Et Gillian aimait Ralph Elmer…

Il se pourrait qu’elle lui revînt si Ralph disparaissait, mais c’était celui-là qu’elle aimait. Elle le lui avait dit deux fois, et Ruth le savait, puisqu’elle l’avait écrit. Toute la nuit, enveloppé par la neige silencieuse qui lui interdisait l’action, il lutta contre lui-même. Et quand au matin il s’éveilla d’un sommeil agité, il était victorieux.

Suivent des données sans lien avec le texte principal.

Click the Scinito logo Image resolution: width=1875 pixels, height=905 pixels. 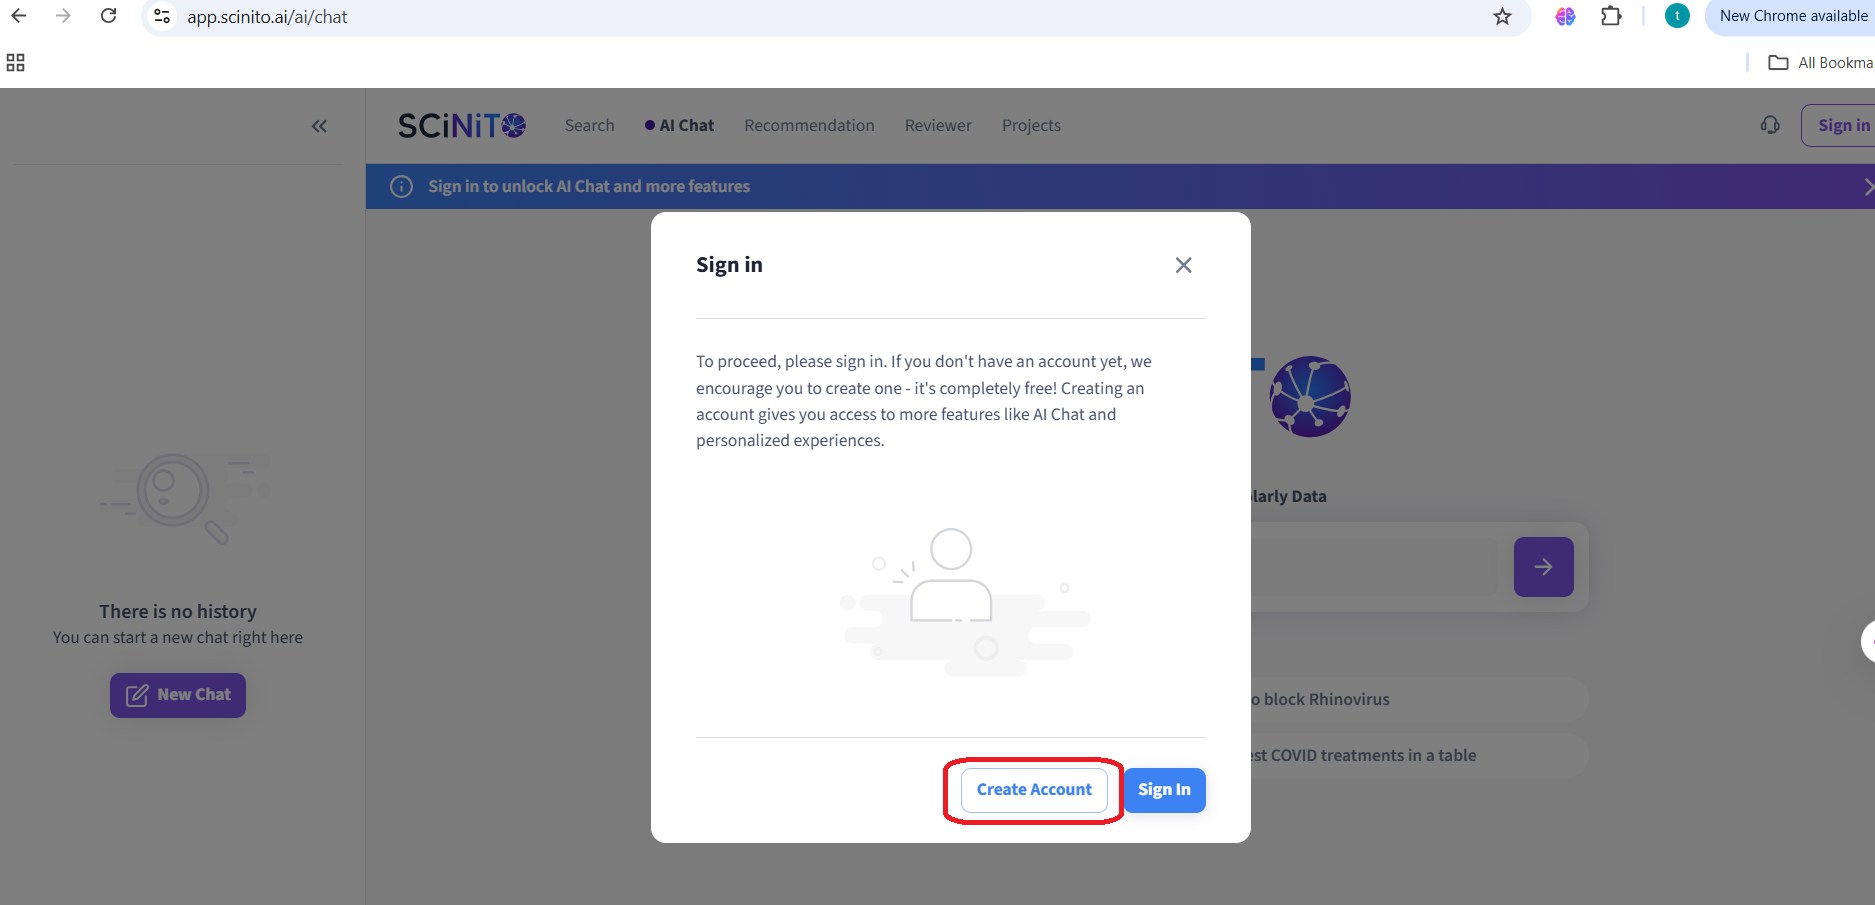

« Inutile de me résister davantage, se dit-il à lui-même, ou à quelque inconnu invisible. J’ai dit que je le ferai, c’est comme si c’était accompli. »

Et, apaisé par cette pensée, il jeta un fagot sur le feu et se fit une tasse de thé.


Il ne pouvait rien faire avant le dégel, car s’il se tuait maintenant (et telle était son intention), il condamnerait toutes les pauvres bêtes de la ferme à mourir de faim. Il fallait attendre que la neige eût commencé à fondre, qu’il fût sûr que quelqu’un viendrait bientôt à la ferme. Le boucher passait le mercredi. Si alors il s’était mis à dégeler… oui, c’était cela, mercredi. Personne ne connaîtrait jamais ses pennillions ni son poème sur la lande.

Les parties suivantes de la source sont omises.